Treu issued his 16-page decision in 2014 following a two-month trial with 60 witnesses. He concluded that the plaintiffs had presented abundant evidence that the five statutes in question protected “grossly ineffective teachers” whose poor instruction interfered with students’ fundamental right of equal access to a quality education.

Lawyers for Students Matter and the state both agreed that the number of those awful teachers was small, between 1 and 3 percent, equal to 2,750 to 8,250 teachers in California. But for students assigned to those teachers, Treu said there is “a direct, real, appreciable and negative impact on a significant number of students now and well into the future as long as the teachers hold their positions.”

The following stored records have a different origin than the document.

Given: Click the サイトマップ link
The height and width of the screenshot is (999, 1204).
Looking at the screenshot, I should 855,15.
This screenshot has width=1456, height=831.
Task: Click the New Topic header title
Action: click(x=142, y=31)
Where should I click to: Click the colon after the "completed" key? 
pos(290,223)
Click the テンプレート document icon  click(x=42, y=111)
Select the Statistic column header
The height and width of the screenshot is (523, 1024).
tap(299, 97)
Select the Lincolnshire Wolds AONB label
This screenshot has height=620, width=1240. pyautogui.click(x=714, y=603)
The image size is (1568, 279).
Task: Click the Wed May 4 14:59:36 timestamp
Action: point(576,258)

Rather than go through the expensive process of firing the worst-performing teachers, districts transferred them to the most challenging schools, Treu said. Treu called layoffs strictly based on length of service “a lose-lose situation,” in which ineffective veteran teachers stay on the job while effective, newer teachers are let go. The state’s defense of the status quo “is unfathomable,” he wrote.

He wrote that granting tenure or permanent status after two years hurts students and potentially some teachers by not allowing enough time to make “an informed decision” on teacher competence.

Treu dismissed the unions’ arguments that the current dismissal statutes are needed to project teachers’ due-process rights. There would be sufficient protections without the laws, which he said are “so complex, time-consuming and expensive, as to make effective, efficient yet fair dismissal of a grossly ineffective teacher illusory.”

John Fensterwald contributed to this report.